ChrisArchitect•2mo ago
Sorry, got me, headline reaction; edited.
bdcravens•2mo ago
> "We’ll put the movie out for a week or 10 days. We’ll qualify for Oscar consideration.” See, I think that’s fundamentally rotten to the core. A movie should be made as a movie for theatrical, and the Academy Awards mean nothing to me if they don’t mean theatrical. I think they’ve been co-opted, and I think it’s horrific.

From the same guy who allowed Avatar to be released 12 years later so it could retake the top spot from Avengers Endgame. (to be fair, that movie had a small rerelease itself to gain that top spot)

tracerbulletx•2mo ago
How is that related to thinking the Oscars should be reserved for theatrical movie releases and not allow token releases where almost no one can actually see it theatrically just to qualify?
snowwrestler•2mo ago
This all aligns perfectly; he thinks movies should be seen in the theater, and he got his movie back into theaters so people could see it there.

I’ve seen a bunch of old movies in theaters and it’s great.

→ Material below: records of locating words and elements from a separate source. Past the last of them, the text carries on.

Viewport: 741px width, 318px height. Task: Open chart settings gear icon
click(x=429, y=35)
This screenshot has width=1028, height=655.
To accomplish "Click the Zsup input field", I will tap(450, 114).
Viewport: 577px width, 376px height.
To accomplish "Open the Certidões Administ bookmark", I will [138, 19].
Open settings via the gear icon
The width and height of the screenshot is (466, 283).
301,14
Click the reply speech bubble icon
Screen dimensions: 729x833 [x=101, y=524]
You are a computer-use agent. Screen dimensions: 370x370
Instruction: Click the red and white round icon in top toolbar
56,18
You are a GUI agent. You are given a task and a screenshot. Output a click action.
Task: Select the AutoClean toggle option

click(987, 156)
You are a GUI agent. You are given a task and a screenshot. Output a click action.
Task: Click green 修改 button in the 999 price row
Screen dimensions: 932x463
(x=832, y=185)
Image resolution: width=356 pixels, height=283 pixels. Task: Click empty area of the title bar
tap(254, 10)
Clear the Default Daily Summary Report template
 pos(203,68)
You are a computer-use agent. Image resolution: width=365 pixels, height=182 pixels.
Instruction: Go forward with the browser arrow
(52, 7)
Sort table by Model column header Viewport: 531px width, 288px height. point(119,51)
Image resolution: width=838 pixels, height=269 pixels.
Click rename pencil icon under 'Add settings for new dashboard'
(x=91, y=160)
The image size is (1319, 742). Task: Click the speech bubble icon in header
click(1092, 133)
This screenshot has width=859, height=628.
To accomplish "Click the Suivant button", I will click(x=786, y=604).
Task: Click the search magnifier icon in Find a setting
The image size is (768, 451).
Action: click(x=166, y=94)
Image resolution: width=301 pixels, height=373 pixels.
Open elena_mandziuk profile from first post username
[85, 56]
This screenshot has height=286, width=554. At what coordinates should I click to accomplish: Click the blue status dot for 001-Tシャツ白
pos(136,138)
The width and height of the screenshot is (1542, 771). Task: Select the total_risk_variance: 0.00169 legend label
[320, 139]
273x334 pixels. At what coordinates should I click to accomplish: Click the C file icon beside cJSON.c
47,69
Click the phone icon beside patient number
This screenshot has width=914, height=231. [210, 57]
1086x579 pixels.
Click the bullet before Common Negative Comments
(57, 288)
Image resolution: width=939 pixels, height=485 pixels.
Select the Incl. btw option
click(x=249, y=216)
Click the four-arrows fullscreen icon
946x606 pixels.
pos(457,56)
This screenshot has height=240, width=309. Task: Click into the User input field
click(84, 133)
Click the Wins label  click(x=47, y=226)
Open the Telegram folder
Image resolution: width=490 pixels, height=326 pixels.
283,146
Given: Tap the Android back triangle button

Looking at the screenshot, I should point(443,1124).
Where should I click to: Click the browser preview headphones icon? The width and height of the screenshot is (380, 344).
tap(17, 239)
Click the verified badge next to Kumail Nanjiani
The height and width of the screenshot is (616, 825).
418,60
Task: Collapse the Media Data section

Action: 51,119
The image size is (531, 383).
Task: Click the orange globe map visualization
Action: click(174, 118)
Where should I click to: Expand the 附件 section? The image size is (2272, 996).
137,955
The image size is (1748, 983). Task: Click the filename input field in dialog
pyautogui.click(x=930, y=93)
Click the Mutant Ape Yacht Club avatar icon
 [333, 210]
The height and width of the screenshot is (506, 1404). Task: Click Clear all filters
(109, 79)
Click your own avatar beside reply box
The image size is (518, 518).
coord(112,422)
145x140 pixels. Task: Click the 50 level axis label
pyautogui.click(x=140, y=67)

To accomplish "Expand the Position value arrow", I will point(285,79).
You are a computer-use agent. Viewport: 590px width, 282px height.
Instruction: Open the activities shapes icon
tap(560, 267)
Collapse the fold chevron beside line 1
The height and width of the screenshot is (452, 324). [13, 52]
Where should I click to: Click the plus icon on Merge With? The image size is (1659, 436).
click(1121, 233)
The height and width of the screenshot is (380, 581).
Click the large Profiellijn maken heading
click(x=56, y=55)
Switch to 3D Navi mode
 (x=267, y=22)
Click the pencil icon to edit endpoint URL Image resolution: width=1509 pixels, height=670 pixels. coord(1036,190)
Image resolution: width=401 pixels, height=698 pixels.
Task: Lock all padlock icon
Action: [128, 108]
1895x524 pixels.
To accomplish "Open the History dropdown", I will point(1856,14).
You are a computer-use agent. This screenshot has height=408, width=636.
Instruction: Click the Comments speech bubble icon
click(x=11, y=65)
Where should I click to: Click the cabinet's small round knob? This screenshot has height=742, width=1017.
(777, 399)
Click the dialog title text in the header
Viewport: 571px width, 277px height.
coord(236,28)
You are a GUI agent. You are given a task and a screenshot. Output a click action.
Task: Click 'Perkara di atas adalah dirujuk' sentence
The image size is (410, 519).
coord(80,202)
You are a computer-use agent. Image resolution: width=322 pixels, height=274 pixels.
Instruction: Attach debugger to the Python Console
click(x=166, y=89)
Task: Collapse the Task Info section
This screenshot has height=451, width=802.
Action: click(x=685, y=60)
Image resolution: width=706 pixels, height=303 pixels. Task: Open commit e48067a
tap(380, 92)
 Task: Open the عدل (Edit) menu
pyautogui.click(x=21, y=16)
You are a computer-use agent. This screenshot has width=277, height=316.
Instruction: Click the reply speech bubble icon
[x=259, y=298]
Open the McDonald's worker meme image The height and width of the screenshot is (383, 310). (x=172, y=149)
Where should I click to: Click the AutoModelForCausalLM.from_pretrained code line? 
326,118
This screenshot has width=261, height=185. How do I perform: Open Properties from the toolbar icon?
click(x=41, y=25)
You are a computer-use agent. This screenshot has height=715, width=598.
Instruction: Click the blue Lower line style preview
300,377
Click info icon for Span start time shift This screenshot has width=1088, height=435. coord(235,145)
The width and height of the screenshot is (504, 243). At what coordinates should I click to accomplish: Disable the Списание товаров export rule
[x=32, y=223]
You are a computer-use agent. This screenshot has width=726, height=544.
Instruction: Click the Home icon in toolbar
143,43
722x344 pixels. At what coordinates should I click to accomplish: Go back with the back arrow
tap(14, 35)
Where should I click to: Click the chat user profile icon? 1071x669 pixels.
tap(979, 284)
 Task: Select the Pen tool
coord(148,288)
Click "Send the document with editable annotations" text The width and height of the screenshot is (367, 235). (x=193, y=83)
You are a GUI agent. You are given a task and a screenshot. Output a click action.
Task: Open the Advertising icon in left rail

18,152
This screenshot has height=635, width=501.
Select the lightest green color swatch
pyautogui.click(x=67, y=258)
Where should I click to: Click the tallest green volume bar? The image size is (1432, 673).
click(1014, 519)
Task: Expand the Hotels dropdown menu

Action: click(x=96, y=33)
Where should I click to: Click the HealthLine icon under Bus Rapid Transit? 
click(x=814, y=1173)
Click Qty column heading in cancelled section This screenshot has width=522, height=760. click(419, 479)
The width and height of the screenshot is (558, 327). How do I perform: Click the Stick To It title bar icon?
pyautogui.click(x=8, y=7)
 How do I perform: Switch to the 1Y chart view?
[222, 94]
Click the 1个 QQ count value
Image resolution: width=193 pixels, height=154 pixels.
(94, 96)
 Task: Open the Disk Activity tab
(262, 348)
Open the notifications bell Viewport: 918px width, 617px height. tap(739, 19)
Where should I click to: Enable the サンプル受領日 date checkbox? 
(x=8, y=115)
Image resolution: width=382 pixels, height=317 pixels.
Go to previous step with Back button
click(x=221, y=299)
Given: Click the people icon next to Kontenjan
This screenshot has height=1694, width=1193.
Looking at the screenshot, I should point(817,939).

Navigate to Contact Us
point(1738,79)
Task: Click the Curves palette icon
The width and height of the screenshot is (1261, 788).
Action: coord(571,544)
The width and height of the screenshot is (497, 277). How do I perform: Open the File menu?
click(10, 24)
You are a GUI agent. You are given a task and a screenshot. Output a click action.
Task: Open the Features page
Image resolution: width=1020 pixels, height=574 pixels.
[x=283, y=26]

I wish more movies had 2nd or 3rd runs in theaters.

mkl•2mo ago
Avatar is one of the last movies I've seen in a theatre, in 2010. I've since seen it again at home, and that was a better experience. There's nothing magical about theatres; any movie involves the things the Academy of Motion Picture Arts and Sciences gives awards for, no matter how it's released.
jfengel•2mo ago
That's a bit ironic: Avatar was best known for its 3D effects, which you generally can't see at home.

That may not outweigh the rest of the problems with theaters: the price of tickets, the cost of concessions, the noise, the inconvenient times, not being able to pause, etc. But if there was one movie that benefitted specifically from being seen in a theater, it was Avatar.

soulofmischief•2mo ago
I had to take off the glasses during any scene with movement because of how nauseatingly blurry and dim the experience was with them on. Coraline is still the only Real3D experience I remember fondly.
mkl•2mo ago
I did see it in 3D originally, and that didn't outweigh the rest. I've seen a couple of movies in 3D, and while it's an interesting novelty, I doubt it could ever be essential to the experience. I don't think Avatar benefitted much from it.
schrectacular•2mo ago
There's a theater in my area with the 64 channel audio setup and it's AMAZING and I can't reproduce anything close at home. Furiosa was so good there. But in the main I agree with your point.
Veedrac•2mo ago
It's hard for me to respect the intrinsic superiority of a format whose main value-add is exclusivity, rather than fair market competition based on merits.

If theatres pivoted to competing first on format rather than exclusive access to recent releases, and managed to do well in that regime, I'm sure Netflix and other new media would be more than happy to indulge. Seems unlikely, though, doesn't it? The demand exists but I would be surprised if it was a quarter the size.

tourmalinetaco•2mo ago
It‘s also hard to respect a format whose main value-add is quantity over quality, but that‘s Netflix‘s strategy. And will continue to be Netflix‘s strategy if they get WB.
saghm•2mo ago
If the award is already being given based on perceived quality, that would be handled by the existing rules. Low quality movies don't tend to win Oscars in the first place so that's hardly an argument for changing the rules to preclude Netflix releases.
major505•2mo ago
I would say that he have a point if movie theaters came back as the blue colar entertainment of choice. But greed studios, financing over expensive and mediocre movies like the ones James Cameron does this days killed the cinema as an viable middle lower class option, killing small street theaters in favor of over expensive multiplex rooms, so fuck James Cameron and his opinion about what Netflix should or should not be eligible.